*GIVEN RECORDS*
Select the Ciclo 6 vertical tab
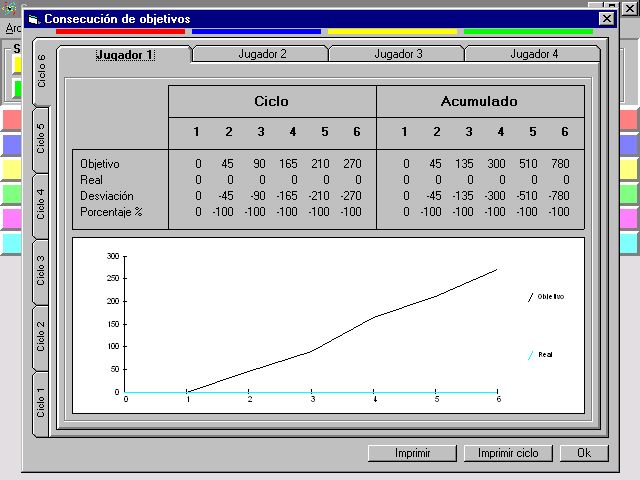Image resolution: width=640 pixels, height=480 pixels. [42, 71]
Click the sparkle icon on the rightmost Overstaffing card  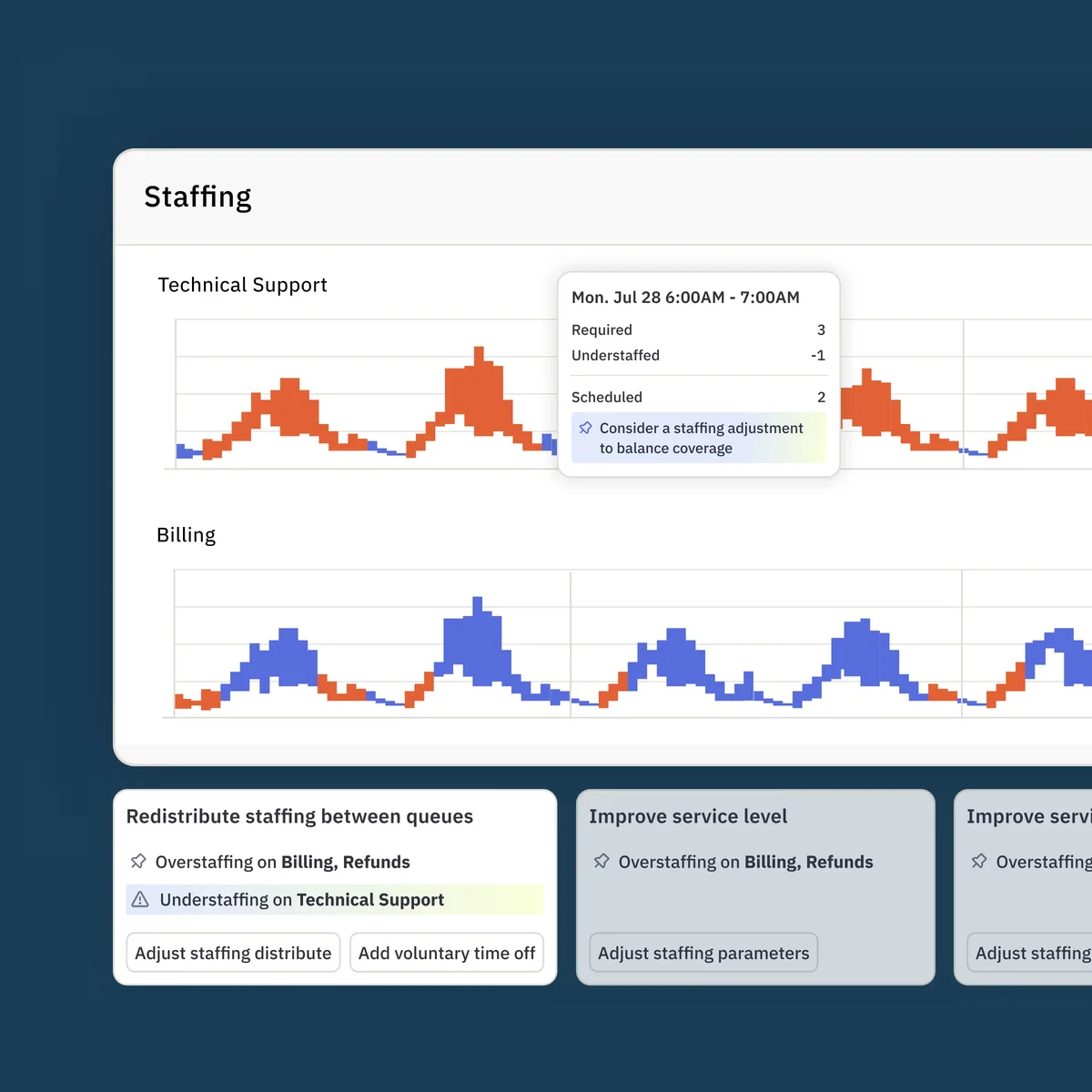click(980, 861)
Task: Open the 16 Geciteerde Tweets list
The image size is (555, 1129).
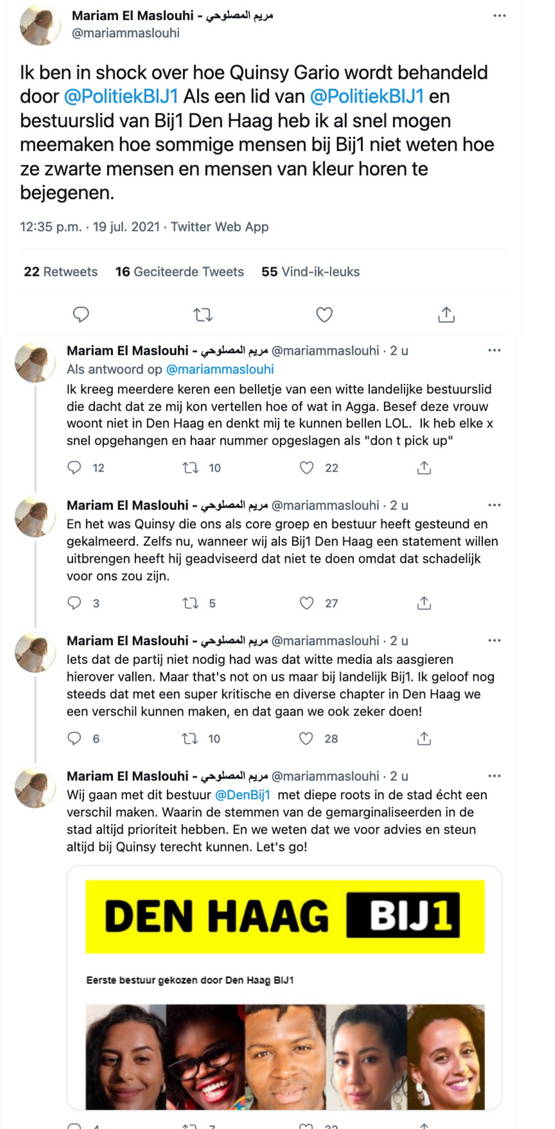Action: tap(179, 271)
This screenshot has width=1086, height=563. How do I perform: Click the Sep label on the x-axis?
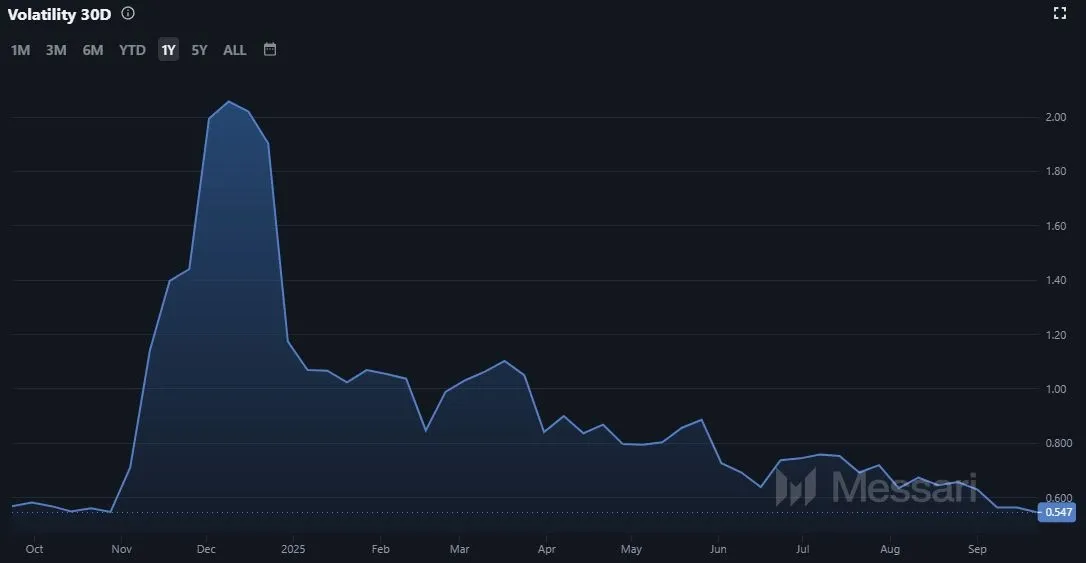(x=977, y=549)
==
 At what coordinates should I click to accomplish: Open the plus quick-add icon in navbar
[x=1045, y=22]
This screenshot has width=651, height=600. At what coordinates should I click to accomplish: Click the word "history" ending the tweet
==
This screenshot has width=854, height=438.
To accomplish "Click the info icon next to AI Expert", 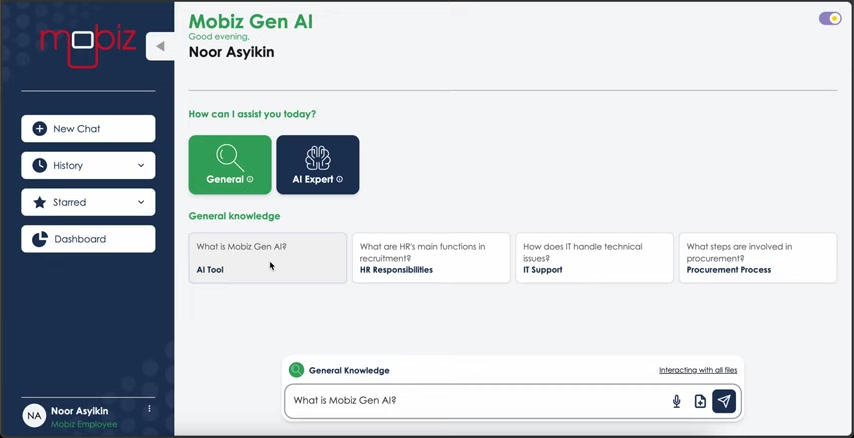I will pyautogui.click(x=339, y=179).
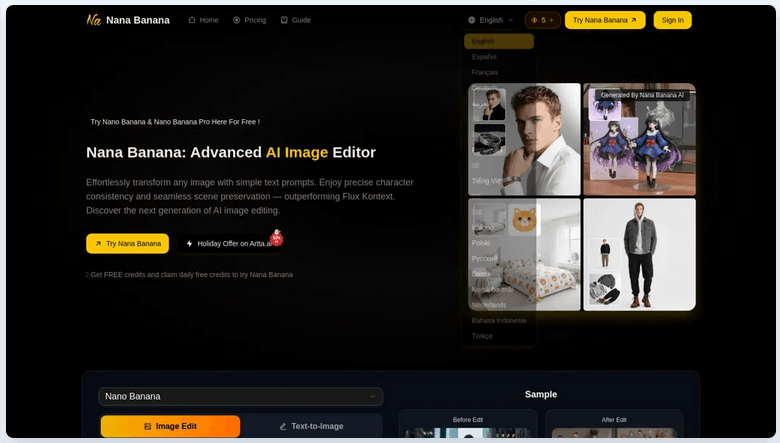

*WHAT TO WORK ON*
Looking back over the data above, restate word for word the lines that begin at the line with "At what coordinates should I click to accomplish: Open" and end at the line with "This screenshot has width=651, height=600.", inclusive.

*EXPECTED ANSWER*
 At what coordinates should I click to accomplish: Open the plus quick-add icon in navbar
[x=1045, y=22]
This screenshot has width=651, height=600. At what coordinates should I click to accomplish: Click the word "history" ending the tweet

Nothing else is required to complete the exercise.